- [WHAT IS NEEDED]:
Every entry must appear in the answer exactly as written.

(Collected data)
----
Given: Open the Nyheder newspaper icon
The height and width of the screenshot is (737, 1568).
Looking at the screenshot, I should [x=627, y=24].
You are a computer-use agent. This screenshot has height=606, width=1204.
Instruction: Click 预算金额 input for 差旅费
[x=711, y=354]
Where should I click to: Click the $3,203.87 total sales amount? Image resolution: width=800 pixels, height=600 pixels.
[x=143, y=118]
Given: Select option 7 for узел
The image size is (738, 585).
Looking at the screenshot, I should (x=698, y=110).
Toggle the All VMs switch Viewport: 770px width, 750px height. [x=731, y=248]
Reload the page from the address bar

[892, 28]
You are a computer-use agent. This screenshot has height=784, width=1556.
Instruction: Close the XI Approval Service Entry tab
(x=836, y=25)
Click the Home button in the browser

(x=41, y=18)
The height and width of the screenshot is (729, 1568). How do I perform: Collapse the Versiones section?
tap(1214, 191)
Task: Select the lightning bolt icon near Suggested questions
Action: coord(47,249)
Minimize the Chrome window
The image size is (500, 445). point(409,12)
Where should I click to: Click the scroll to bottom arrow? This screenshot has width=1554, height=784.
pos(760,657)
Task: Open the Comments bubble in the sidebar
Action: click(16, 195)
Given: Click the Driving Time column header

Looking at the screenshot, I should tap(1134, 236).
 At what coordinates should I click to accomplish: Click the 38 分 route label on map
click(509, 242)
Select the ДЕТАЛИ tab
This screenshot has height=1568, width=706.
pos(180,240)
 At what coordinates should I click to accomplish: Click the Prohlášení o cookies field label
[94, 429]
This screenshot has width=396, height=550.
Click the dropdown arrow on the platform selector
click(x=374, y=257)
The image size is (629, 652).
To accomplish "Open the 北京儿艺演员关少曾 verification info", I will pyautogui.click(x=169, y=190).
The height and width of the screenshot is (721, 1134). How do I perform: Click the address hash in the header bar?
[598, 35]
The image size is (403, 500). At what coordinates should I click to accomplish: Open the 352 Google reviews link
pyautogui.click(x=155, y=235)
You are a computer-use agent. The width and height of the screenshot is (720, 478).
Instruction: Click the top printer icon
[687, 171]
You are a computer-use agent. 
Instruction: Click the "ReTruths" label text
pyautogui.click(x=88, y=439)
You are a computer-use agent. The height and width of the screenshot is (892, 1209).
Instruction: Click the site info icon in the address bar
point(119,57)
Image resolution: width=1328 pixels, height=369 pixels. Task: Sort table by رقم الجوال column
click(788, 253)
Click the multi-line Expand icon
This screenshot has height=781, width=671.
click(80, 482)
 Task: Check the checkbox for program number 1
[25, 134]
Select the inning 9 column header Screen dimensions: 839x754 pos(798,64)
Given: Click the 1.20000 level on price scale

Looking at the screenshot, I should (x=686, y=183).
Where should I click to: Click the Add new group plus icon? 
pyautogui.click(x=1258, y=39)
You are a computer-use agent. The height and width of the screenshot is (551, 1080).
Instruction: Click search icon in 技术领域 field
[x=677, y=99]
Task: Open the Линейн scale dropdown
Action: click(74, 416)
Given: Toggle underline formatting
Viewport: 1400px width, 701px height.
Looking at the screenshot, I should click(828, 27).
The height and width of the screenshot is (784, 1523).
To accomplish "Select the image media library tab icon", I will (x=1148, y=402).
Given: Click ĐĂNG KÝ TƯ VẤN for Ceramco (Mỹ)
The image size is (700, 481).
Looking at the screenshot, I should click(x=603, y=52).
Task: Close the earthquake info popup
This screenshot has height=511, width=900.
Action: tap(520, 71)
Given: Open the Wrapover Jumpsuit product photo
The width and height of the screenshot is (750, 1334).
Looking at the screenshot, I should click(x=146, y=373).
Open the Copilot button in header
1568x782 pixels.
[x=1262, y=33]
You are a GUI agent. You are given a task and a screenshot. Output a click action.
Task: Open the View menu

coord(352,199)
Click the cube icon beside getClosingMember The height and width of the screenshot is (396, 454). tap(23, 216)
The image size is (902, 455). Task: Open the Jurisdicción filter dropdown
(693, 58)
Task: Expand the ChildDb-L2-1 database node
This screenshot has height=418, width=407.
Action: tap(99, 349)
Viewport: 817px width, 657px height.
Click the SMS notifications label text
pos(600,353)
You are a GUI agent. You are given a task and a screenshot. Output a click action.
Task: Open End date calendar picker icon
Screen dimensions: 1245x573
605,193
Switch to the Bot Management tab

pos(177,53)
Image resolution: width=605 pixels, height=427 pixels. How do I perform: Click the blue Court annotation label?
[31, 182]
----
- [RESULT BELOW]:
Given: Open the Nyheder newspaper icon
The height and width of the screenshot is (737, 1568).
Looking at the screenshot, I should [x=627, y=24].
You are a computer-use agent. This screenshot has height=606, width=1204.
Instruction: Click 预算金额 input for 差旅费
[x=711, y=354]
Where should I click to: Click the $3,203.87 total sales amount? Image resolution: width=800 pixels, height=600 pixels.
[x=143, y=118]
Given: Select option 7 for узел
The image size is (738, 585).
Looking at the screenshot, I should (x=698, y=110).
Toggle the All VMs switch Viewport: 770px width, 750px height. [x=731, y=248]
Reload the page from the address bar

[892, 28]
You are a computer-use agent. This screenshot has height=784, width=1556.
Instruction: Close the XI Approval Service Entry tab
(x=836, y=25)
Click the Home button in the browser

(x=41, y=18)
The height and width of the screenshot is (729, 1568). How do I perform: Collapse the Versiones section?
tap(1214, 191)
Task: Select the lightning bolt icon near Suggested questions
Action: coord(47,249)
Minimize the Chrome window
The image size is (500, 445). point(409,12)
Where should I click to: Click the scroll to bottom arrow? This screenshot has width=1554, height=784.
pos(760,657)
Task: Open the Comments bubble in the sidebar
Action: click(16, 195)
Given: Click the Driving Time column header

Looking at the screenshot, I should tap(1134, 236).
 At what coordinates should I click to accomplish: Click the 38 分 route label on map
click(509, 242)
Select the ДЕТАЛИ tab
This screenshot has height=1568, width=706.
pos(180,240)
 At what coordinates should I click to accomplish: Click the Prohlášení o cookies field label
[94, 429]
This screenshot has width=396, height=550.
Click the dropdown arrow on the platform selector
click(x=374, y=257)
The image size is (629, 652).
To accomplish "Open the 北京儿艺演员关少曾 verification info", I will pyautogui.click(x=169, y=190).
The height and width of the screenshot is (721, 1134). How do I perform: Click the address hash in the header bar?
[598, 35]
The image size is (403, 500). At what coordinates should I click to accomplish: Open the 352 Google reviews link
pyautogui.click(x=155, y=235)
You are a computer-use agent. The width and height of the screenshot is (720, 478).
Instruction: Click the top printer icon
[687, 171]
You are a computer-use agent. 
Instruction: Click the "ReTruths" label text
pyautogui.click(x=88, y=439)
You are a computer-use agent. The height and width of the screenshot is (892, 1209).
Instruction: Click the site info icon in the address bar
point(119,57)
Image resolution: width=1328 pixels, height=369 pixels. Task: Sort table by رقم الجوال column
click(788, 253)
Click the multi-line Expand icon
This screenshot has height=781, width=671.
click(80, 482)
 Task: Check the checkbox for program number 1
[25, 134]
Select the inning 9 column header Screen dimensions: 839x754 pos(798,64)
Given: Click the 1.20000 level on price scale

Looking at the screenshot, I should (x=686, y=183).
Where should I click to: Click the Add new group plus icon? 
pyautogui.click(x=1258, y=39)
You are a computer-use agent. The height and width of the screenshot is (551, 1080).
Instruction: Click search icon in 技术领域 field
[x=677, y=99]
Task: Open the Линейн scale dropdown
Action: click(74, 416)
Given: Toggle underline formatting
Viewport: 1400px width, 701px height.
Looking at the screenshot, I should click(828, 27).
The height and width of the screenshot is (784, 1523).
To accomplish "Select the image media library tab icon", I will (x=1148, y=402).
Given: Click ĐĂNG KÝ TƯ VẤN for Ceramco (Mỹ)
The image size is (700, 481).
Looking at the screenshot, I should click(x=603, y=52).
Task: Close the earthquake info popup
This screenshot has height=511, width=900.
Action: tap(520, 71)
Given: Open the Wrapover Jumpsuit product photo
The width and height of the screenshot is (750, 1334).
Looking at the screenshot, I should click(x=146, y=373).
Open the Copilot button in header
1568x782 pixels.
[x=1262, y=33]
You are a GUI agent. You are given a task and a screenshot. Output a click action.
Task: Open the View menu

coord(352,199)
Click the cube icon beside getClosingMember The height and width of the screenshot is (396, 454). tap(23, 216)
The image size is (902, 455). Task: Open the Jurisdicción filter dropdown
(693, 58)
Task: Expand the ChildDb-L2-1 database node
This screenshot has height=418, width=407.
Action: tap(99, 349)
Viewport: 817px width, 657px height.
Click the SMS notifications label text
pos(600,353)
You are a GUI agent. You are given a task and a screenshot. Output a click action.
Task: Open End date calendar picker icon
Screen dimensions: 1245x573
605,193
Switch to the Bot Management tab

pos(177,53)
Image resolution: width=605 pixels, height=427 pixels. How do I perform: Click the blue Court annotation label?
[31, 182]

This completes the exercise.